The aim and result of the conference was the development of a set of metadata elements that were simple enough for web authors to incorporate into their HTML without needing extensive training in cataloging or indexing (Lagoze, 2001; National Information Standards Organization, 2004, p. 3). The conference also laid the groundwork for the development of the Dublin Core Metadata Initiative: an open, nonprofit organization that has maintained and further developed the initial set of metadata elements.
The initial set of metadata elements (there were 15) functioned in the context of three principles: the One-to-One (1:1) principle, the Dumb-Down principle, and the Appropriate Values principle.

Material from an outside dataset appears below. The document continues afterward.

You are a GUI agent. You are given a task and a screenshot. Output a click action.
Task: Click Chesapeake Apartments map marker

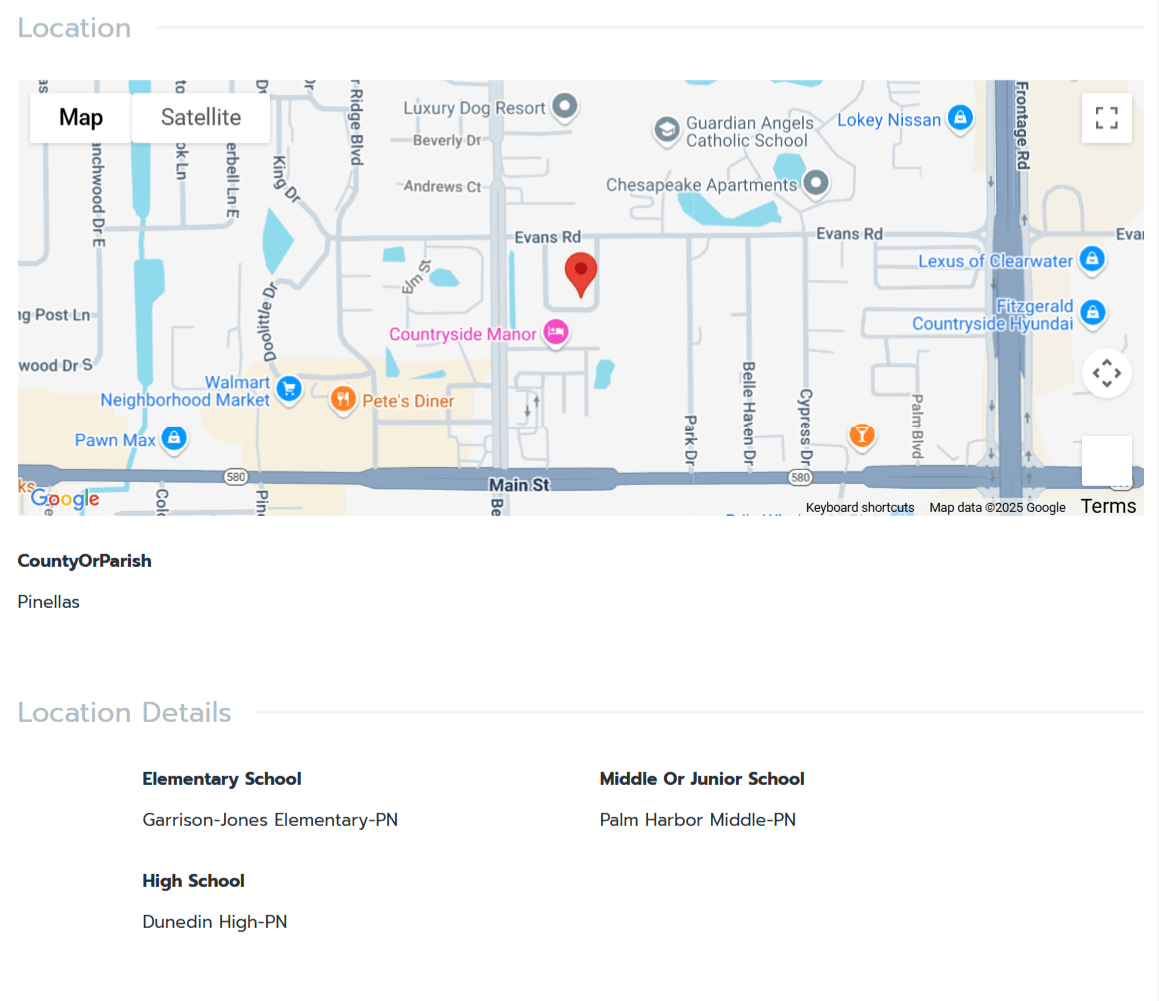[x=817, y=183]
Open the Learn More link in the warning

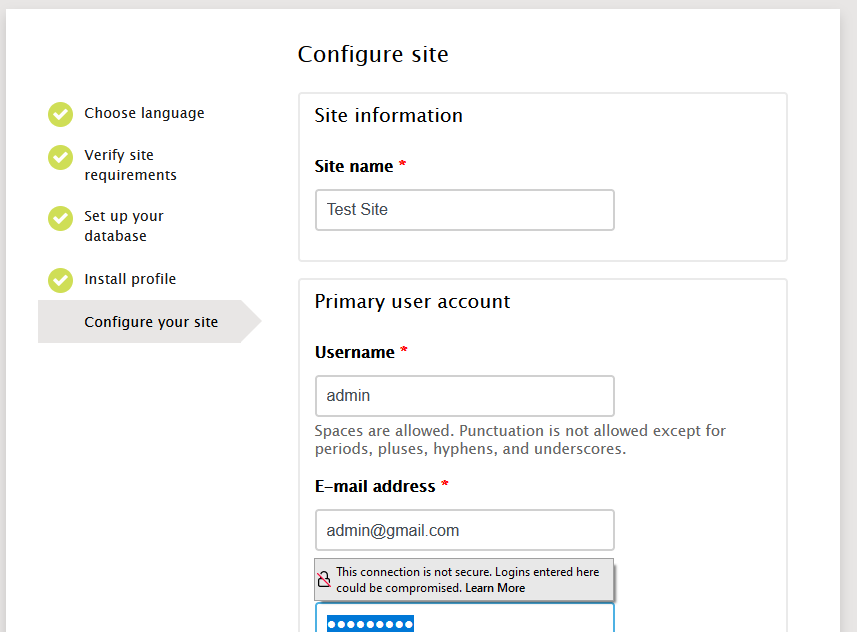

The One-to-One principle stated that a Dublin Core metadata record should only describe one manifestation or version of a resource. Therefore, in the case of a photo of the Mona Lisa, the metadata record would describe the photo and not the Mona Lisa itself.

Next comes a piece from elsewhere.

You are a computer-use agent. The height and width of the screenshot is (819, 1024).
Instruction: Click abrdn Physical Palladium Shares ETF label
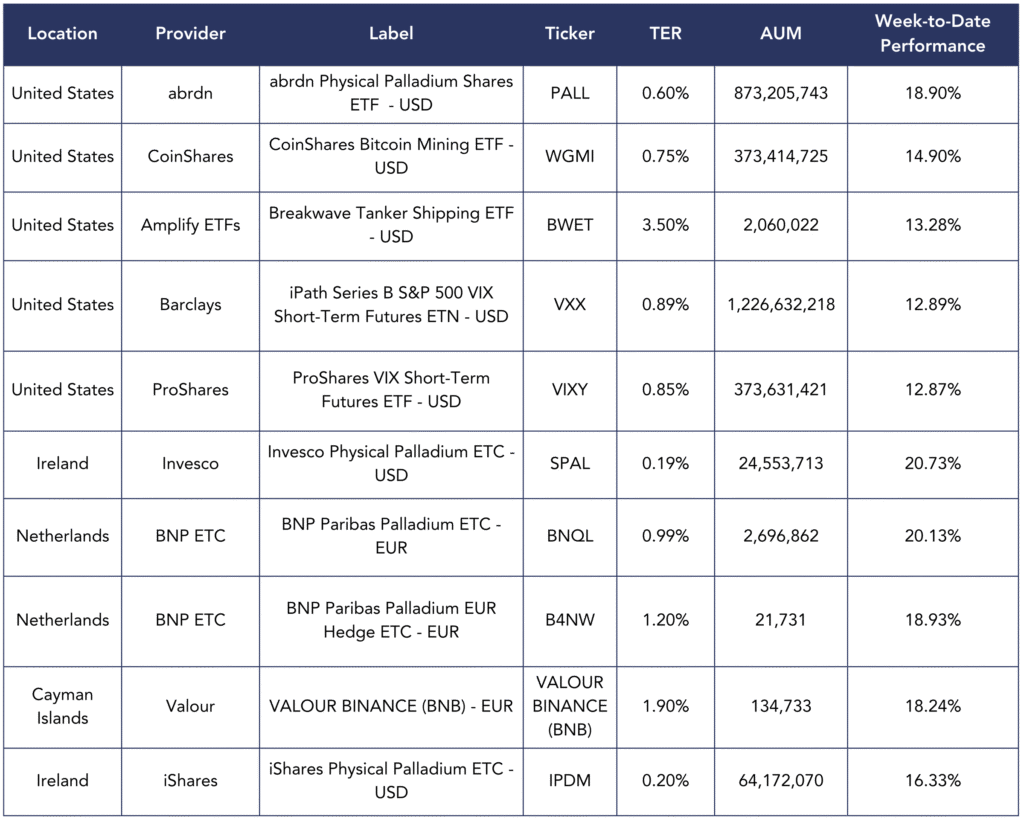(390, 93)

The Dumb-Down principle stated that the user should be able to look at the information in a metadata field with refinements or qualifications and still be able to make sense of the information if the refinements or qualifications were stripped away. For example, the information contained in a title.alternative field should still make sense to the user if the “alternative” refinement were taken away.
The Appropriate Values principle stated that the metadata producer could never assume that their metadata would only be seen by a certain audience or in a certain context, so metadata should always be produced so that it would be understandable by any user in any context. For example, an early twentieth-century picture of the New Mexico State University Marching Band with the title “The Band” would be perfectly understandable for a user looking at a metadata record with an image on campus or in the nearby area; but someone in Michigan who finds the harvested metadata with no accompanying image may have no idea which band or what is being referred to. Good, harvested metadata needs to stand on its own, independent of context.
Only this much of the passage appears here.